Ketua Komisi III DPRD Tarakan, Randy Ramadhana Erdian, mengungkapkan bahwa pasokan BBM dari Pertamina sebenarnya dinilai cukup. Namun, kelangkaan tetap terjadi di lapangan, sehingga DPRD menduga persoalan utama berada pada rantai pendistribusian di tingkat SPBU yang belum tepat sasaran.
"Hari ini kita RDP gabungan bersama Komisi II yang bermitra dengan Pertamina atas laporan pemilik kendaraan roda besar terkait kelangkaan BBM. Menurut Pertamina, pasokan/suplai sebenarnya sudah cukup, tetapi kelangkaan masih terjadi.
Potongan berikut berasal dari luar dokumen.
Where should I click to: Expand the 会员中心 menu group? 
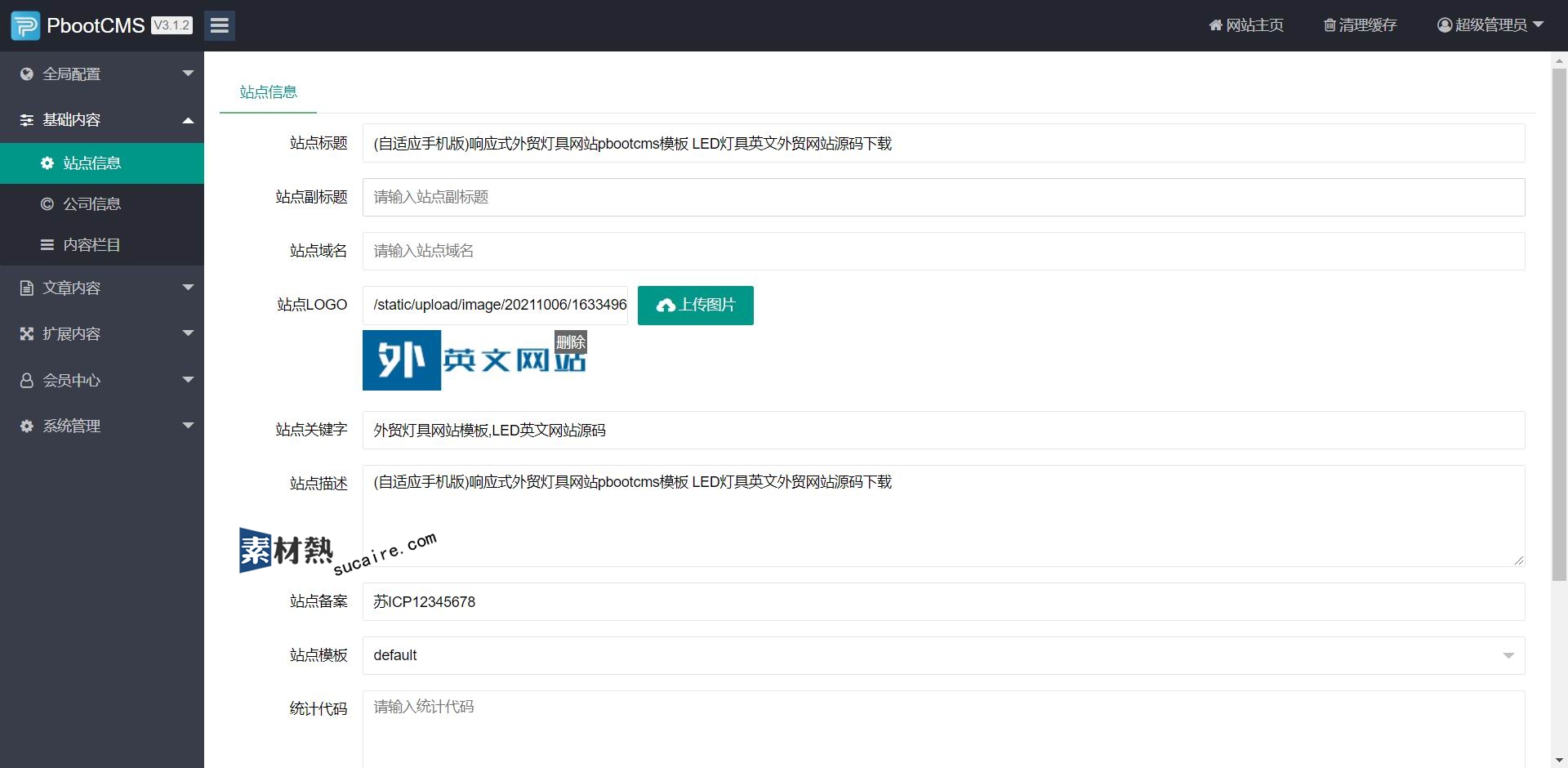click(102, 380)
Ini yang jadi pertanyaan, masalahnya ada di mana?" tegas Randy.
Barcode Jadi Syarat Penyaluran Bio Solar ke Armada Truk
RDP gabungan yang dipimpin Randy bersama Ketua Komisi II, Simon Patino, ini dihadiri jajaran anggota Komisi II dan III, pengurus DPC Asosiasi Forwarder dan Logistik Indonesia (ALFI/ILFA) Tarakan, perwakilan PT Pertamina, Bagian Ekonomi Setda Kota Tarakan, hingga Satpol PP.
Langkah awal yang disepakati, pengusaha truk yang belum memiliki barcode diminta segera berkoordinasi dengan Pertamina. Dengan begitu, seluruh armada angkutan terdata dan mendapatkan kuota Bio Solar sesuai haknya. DPRD bersama tim monitoring daerah juga bakal meningkatkan pengawasan ketat terhadap pendistribusian BBM bersubsidi di SPBU.
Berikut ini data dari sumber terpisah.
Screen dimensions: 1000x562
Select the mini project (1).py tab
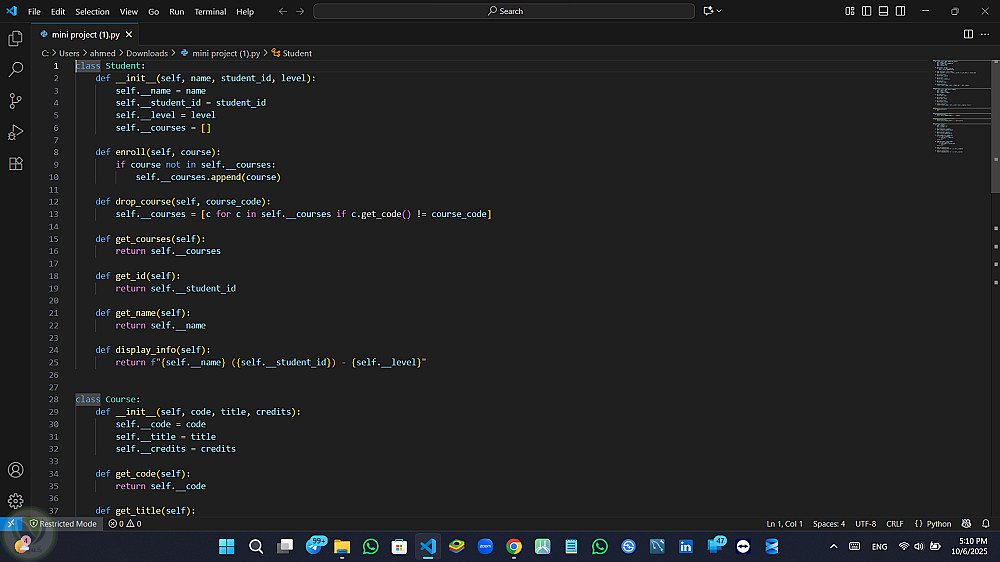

Realisasi Distribusi Baru 15.000 Ton dari Kuota Ideal 39.000 Ton
Berdasarkan paparan Bagian Ekonomi, kuota ideal BBM Solar untuk Tarakan berada di angka sekitar 39.000 ton per tahun. Namun, realisasi distribusi saat ini baru mencapai sekitar 15.000 ton.
Meski Pertamina menilai jumlah yang disalurkan sudah mencukupi kebutuhan riil, fakta di lapangan menunjukkan barang tersebut tetap langka. Kondisi ini menjadi perhatian serius karena angkutan barang merupakan tulang punggung distribusi logistik di kota tersebut.
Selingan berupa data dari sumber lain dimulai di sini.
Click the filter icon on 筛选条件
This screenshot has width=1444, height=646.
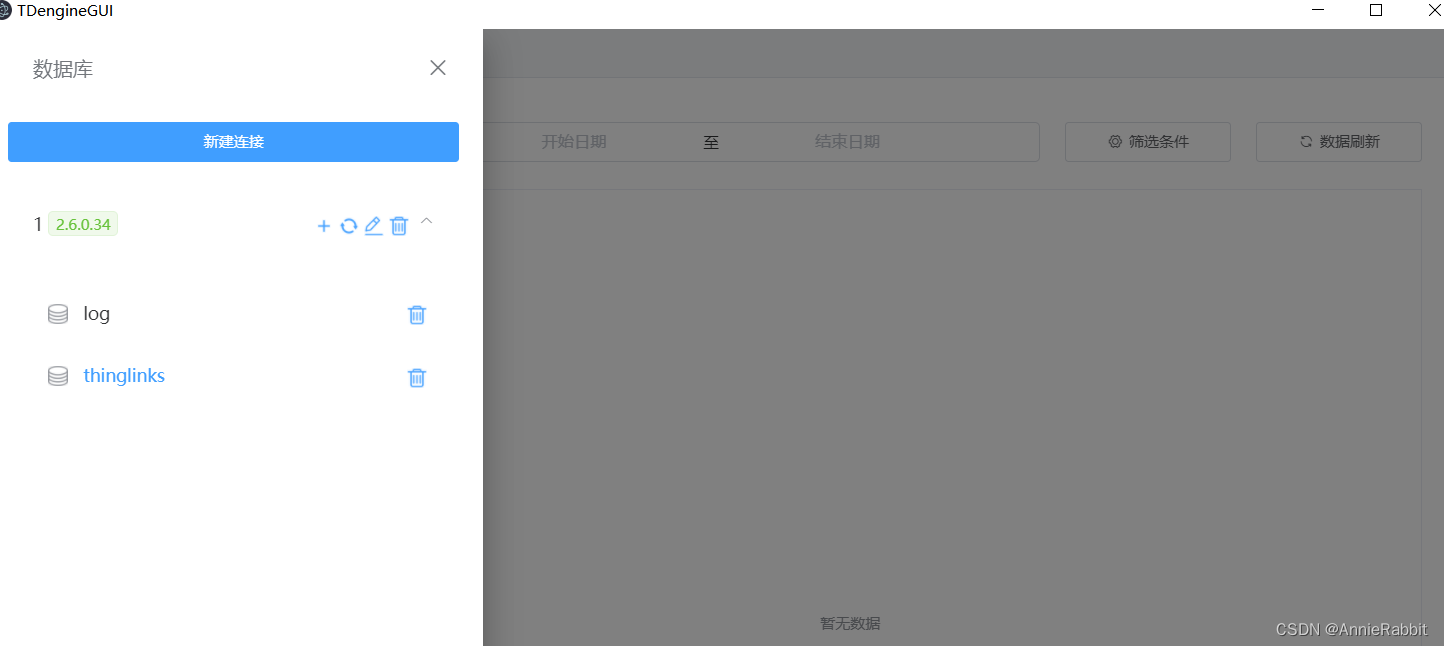(x=1114, y=141)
Pengawasan Proyek Pembangunan Ikut Disorot
DPRD juga menyoroti penggunaan BBM pada kendaraan operasional proyek pembangunan, baik skala daerah maupun nasional di Tarakan. Beberapa proyek yang disebut meliputi pembangunan Sekolah Rakyat, gedung BRI, Sekolah Terintegrasi, hingga proyek APBD/APBN lainnya.
"Kita akan koordinasi dengan dinas terkait mengenai Rencana Anggaran Biaya (RAB) proyek-proyek tersebut. Apakah dalam RAB kendaraan operasional mereka diatur menggunakan BBM bersubsidi atau non-subsidi. Kalau anggarannya non-subsidi, ya pekerja wajib pakai BBM non-subsidi," jelas Randy.
Pengawasan ini dinilai penting agar ketersediaan BBM di Tarakan tetap terjamin dan tidak menghambat kelancaran pengerjaan infrastruktur. DPRD berkomitmen menindaklanjuti hasil RDP ini dengan koordinasi bersama dinas terkait dan Pertamina.